Begin

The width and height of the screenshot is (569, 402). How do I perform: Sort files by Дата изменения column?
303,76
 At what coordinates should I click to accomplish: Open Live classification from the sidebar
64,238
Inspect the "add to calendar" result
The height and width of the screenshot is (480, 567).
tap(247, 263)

End
Begin

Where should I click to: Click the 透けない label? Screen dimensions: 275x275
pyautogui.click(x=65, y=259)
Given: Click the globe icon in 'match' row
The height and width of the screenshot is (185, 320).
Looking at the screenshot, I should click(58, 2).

End

(Stated problem): Arrange the part of the records that opens with the line containing "The width and" and closes with the line containing "tap(247, 263)" as a Markdown table with the columns "Row" and "Entry". Give each line its number in sequence, and omit any blank lines.

(Response to the task):
| Row | Entry |
|---|---|
| 1 | The width and height of the screenshot is (569, 402). How do I perform: Sort files by Дата изменения column? |
| 2 | 303,76 |
| 3 |  At what coordinates should I click to accomplish: Open Live classification from the sidebar |
| 4 | 64,238 |
| 5 | Inspect the "add to calendar" result |
| 6 | The height and width of the screenshot is (480, 567). |
| 7 | tap(247, 263) |